Autoplot is tested continually in hundreds of end-to-end tests, all in a catch environment by the Java web application Hudson (a.k.a. Jenkins).

5. Scripts

Jython scripts can be run using the --script argument, and --headless can be used as well:

$JAVA -jar $AUTOPLOT --headless --script /tmp/sayHello.jy

where here's the /tmp/sayHello.jy script:

print 'hello!'

and example values for $JAVA and $AUTOPLOT are:

JAVA=/usr/local/jre1.8.0/bin/java
wget http://autoplot.org/jnlp/latest/autoplot.jar
AUTOPLOT=autoplot.jar

To remove some of the complexity of the full application, a more direct method, better suited for servers, would be the org.autoplot.JythonMain class:

$JAVA -cp $AUTOPLOT -Djava.awt.headless=true org.autoplot.JythonMain --script /tmp/sayHello.jy

In these examples, $JAVA is a Sun/Oracle Java version 1.8 or newer. $AUTOPLOT is the single-jar release of Autoplot, found at http://autoplot.org/jnlp/latest/autoplot.jar.

For CDF file reading, the C-based reader is not used, and the pure-Java one is used to support vap+cdf URIs. This should work identically, but does use more memory in some cases and is showing some issues on Windows. The goal is to make this the preferred reader, however if the C-based reader is needed, then native libraries can be linked in. This is beyond the scope of the discussion here, and those interested should contact the Autoplot users group at autoplot@groups.google.com.

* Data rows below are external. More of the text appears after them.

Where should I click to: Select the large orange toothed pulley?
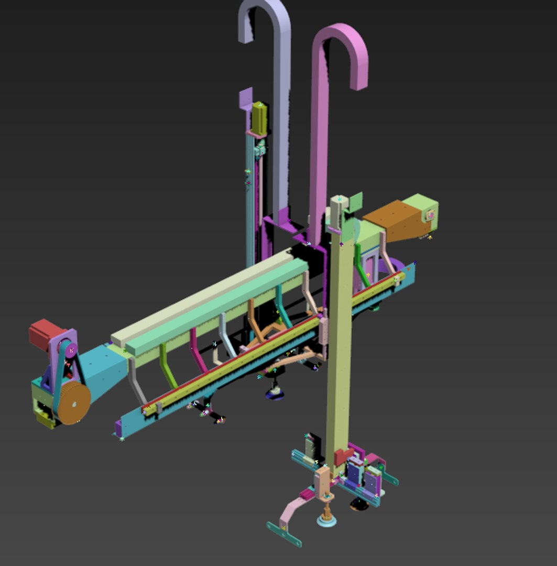pyautogui.click(x=73, y=402)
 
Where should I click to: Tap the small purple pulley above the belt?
pyautogui.click(x=71, y=349)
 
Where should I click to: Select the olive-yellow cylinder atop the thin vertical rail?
pyautogui.click(x=259, y=117)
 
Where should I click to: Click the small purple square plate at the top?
pyautogui.click(x=246, y=99)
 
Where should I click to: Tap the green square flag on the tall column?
pyautogui.click(x=355, y=202)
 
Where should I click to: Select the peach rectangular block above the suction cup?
pyautogui.click(x=322, y=480)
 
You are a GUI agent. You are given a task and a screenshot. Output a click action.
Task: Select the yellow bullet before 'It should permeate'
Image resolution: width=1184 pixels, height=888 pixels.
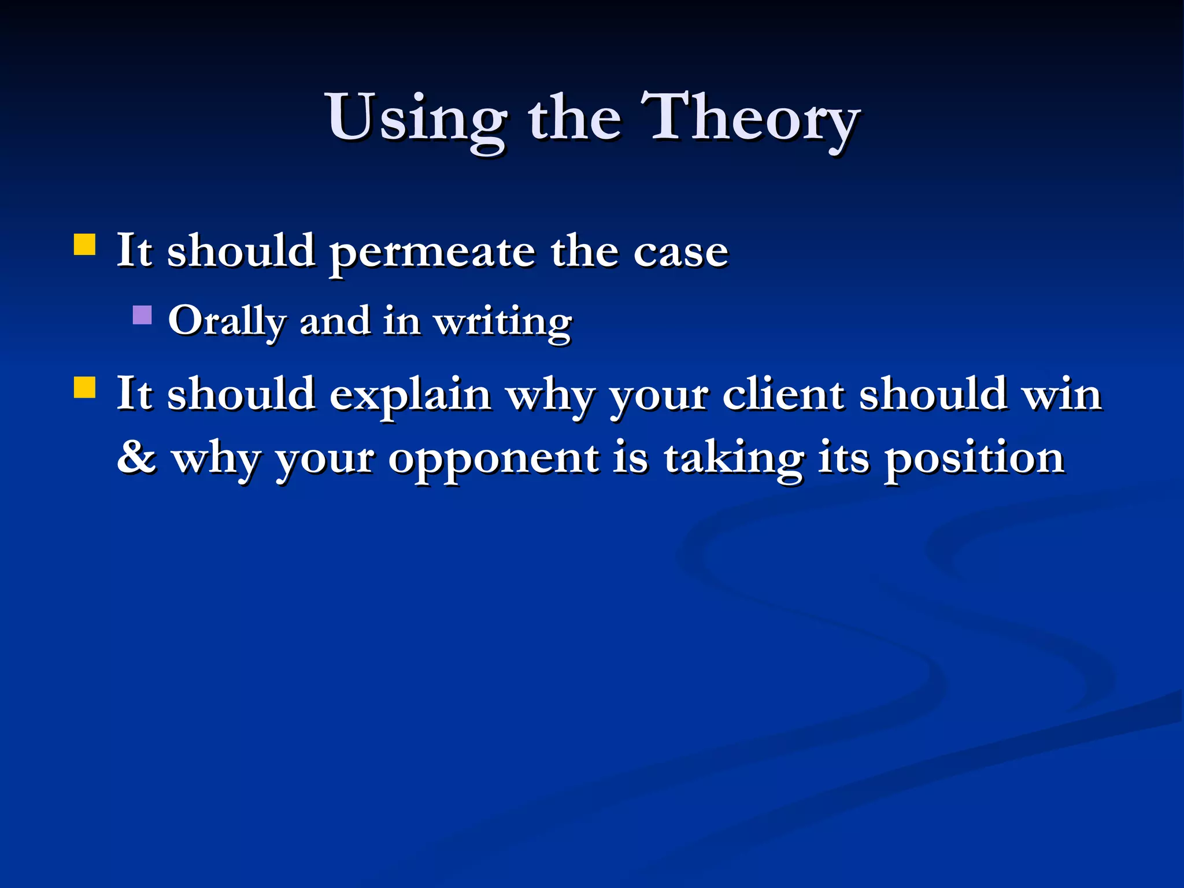[85, 245]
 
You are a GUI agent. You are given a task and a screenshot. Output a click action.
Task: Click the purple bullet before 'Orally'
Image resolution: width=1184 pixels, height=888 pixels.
[142, 315]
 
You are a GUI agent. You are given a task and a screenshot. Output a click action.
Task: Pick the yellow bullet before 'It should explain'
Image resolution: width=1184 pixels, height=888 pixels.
[85, 388]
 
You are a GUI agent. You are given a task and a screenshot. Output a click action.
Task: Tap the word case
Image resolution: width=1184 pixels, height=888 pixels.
[680, 253]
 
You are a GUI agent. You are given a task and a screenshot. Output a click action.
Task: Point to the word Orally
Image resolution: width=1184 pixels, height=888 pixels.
[227, 321]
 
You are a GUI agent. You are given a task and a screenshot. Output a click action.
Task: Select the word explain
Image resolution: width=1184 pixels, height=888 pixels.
[410, 395]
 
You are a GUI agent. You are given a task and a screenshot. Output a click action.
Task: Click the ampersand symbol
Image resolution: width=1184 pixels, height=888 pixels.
[136, 457]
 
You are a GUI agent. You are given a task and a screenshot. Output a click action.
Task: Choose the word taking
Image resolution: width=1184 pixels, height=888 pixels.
[733, 459]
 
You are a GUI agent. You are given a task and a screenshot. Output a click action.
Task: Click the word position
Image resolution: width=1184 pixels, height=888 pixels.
[974, 459]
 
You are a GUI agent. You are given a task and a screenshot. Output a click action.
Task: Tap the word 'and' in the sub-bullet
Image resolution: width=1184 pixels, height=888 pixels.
[335, 321]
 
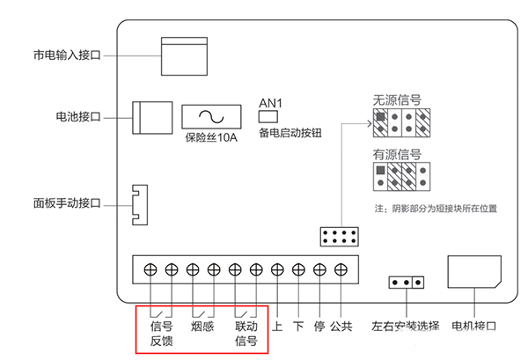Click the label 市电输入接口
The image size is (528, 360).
67,55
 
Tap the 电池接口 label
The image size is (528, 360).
77,116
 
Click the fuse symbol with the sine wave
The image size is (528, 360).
212,117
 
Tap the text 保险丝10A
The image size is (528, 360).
211,137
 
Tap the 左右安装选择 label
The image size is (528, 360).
406,327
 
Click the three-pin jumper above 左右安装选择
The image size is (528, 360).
406,283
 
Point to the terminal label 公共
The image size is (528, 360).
341,327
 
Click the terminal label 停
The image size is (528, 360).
319,327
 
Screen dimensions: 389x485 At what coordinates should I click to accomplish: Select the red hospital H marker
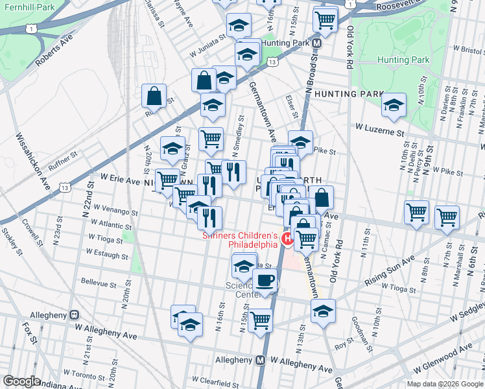(x=288, y=241)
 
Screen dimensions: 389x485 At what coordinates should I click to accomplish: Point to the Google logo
(x=21, y=381)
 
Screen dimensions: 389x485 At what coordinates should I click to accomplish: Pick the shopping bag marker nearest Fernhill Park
(x=154, y=96)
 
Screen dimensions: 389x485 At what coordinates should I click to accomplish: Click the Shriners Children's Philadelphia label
(x=241, y=241)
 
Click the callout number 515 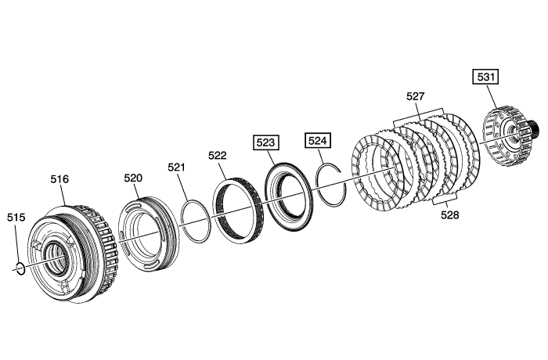coord(16,218)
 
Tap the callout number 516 coord(59,179)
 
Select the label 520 coord(133,178)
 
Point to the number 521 coord(176,167)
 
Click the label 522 coord(218,155)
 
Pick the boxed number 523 coord(266,142)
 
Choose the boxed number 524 coord(318,141)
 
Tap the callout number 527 coord(415,96)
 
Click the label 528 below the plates coord(450,215)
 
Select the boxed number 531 coord(485,77)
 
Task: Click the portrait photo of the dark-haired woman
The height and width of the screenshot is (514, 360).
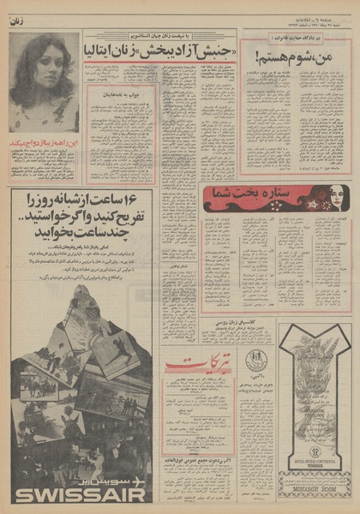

6. Credentials and ~/autoplot_data/fscache/keychain.txt

Since often access is needed to restricted resources, the keychain file was introduced to store credentials. Before its introduction, vap files would have to put the credentials directly into the file, with URIs like http://theuser:thepass@autoplot.org/data/restrict/data.dat. This is clearly a security problem and unacceptable. The keychain file was introduced to provide a mechanism where a batch process can get credentials. If the file keychain.txt is found in the user's ~/autoplot_data/fscache/keychain.txt, then this file is read in and credentials stored in the running session for use when the resource is needed. Note this is only used when Autoplot's FileSystem libraries are used. Readers that access data directly over http will not use the keychain.txt file.

The keychain file has lines containing the URL and then the <USER>:<PASSWORD> combination that provides access to each URL.

for example:

ftp://jbfaden@autoplot.org	jbfaden:mYPass@d
http://jbf@papco.org	jbf:easypass

For convenience, Autoplot will generate the unprotected file with the jython command with the script:

from org.das2.util.filesystem import KeyChain
KeyChain.getDefault().writeKeysFile()

Note only a minimal amount of thought has gone into this, so please be careful with these facilities and use them at your own risk!

7. Apache Tomcat

Autoplot is used regularly with Apache Tomcat and Oracle's Glassfish.

8. Autoplot Server

To support use in native web servers like Apache's HTTP server, the command line org.autoplot.AutoplotDataServer is introduced for data. org.autoplot.AutoplotServer sends out images.